A Universal Basic Income (UBI) is often seen as an attractive policy option to replace existing targeted transfer and subsidy programs, whether in full or in part. The argument in favor of a UBI usually goes as follows: unlike targeted transfers, it provides an income floor; avoids the risk of exclusion errors; eliminates stigma; is administratively simple; and is politically appealing because potentially everyone could receive a net benefit . A UBI can also avoid the potential efficiency costs (for example, on labor supply decisions) that means-based targeted programs may entail.
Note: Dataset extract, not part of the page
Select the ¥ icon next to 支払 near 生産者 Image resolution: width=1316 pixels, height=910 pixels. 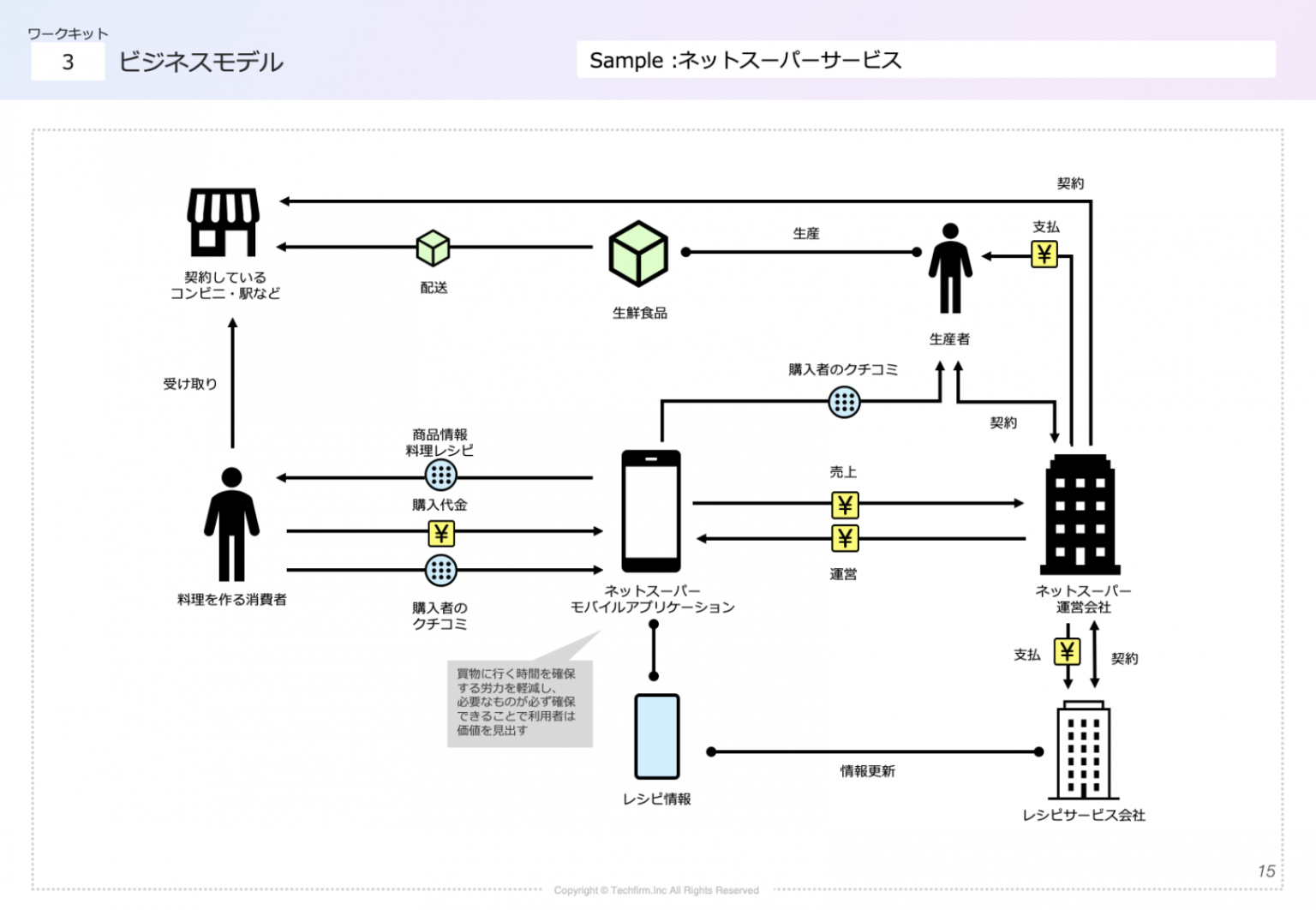pyautogui.click(x=1044, y=254)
However, a budget-neutral transition from existing targeted programs to a UBI would result in reduced financial transfers to the poor. Even if spending on price subsidies was incorporated into the UBI budget, the universal nature of the transfers may still result in reduced transfers to the poor. The concept of tax justice is usually linked to the extent to which the tax (plus spending) system reduces postfiscal income inequality. From the fiscal incidence literature, however, we know the fiscal system may be progressive but increase poverty .1 That is, although the distance between incomes may shrink, the absolute levels of postfiscal income for the bottom of the distribution may decline. In addition to reducing inequality, a fair tax system should avoid fiscal impoverishment—that is, situations in which the combination of taxes and transfers leave the poor with lower incomes. Therefore, when judging the impact of replacing existing transfers and subsidies with a UBI, one should assess whether this change generates or exacerbates fiscal impoverishment. Even if the latter does not occur, the poverty-reducing power of a UBI over other alternatives (including the existing system) should be a priority.2
The potential negative effect on the poor from switching to a UBI could be tempered if the size of the UBI is allowed to increase beyond current spending on cash transfers and price subsidies. But if the goal for the policy change to be budget neutral was maintained, this increase in spending would need to be matched by increased taxes or reductions in spending on other categories. The increase in taxes, especially if the budget gap is financed with indirect taxes, could neutralize the benefit to the poor derived from a more generous UBI. Even when the budget-neutral switch to the UBI does not hurt the poor, the required increase in taxes may be too large to make the policy change feasible: the efficiency costs could make the policy self-defeating and/or political resistance could block it.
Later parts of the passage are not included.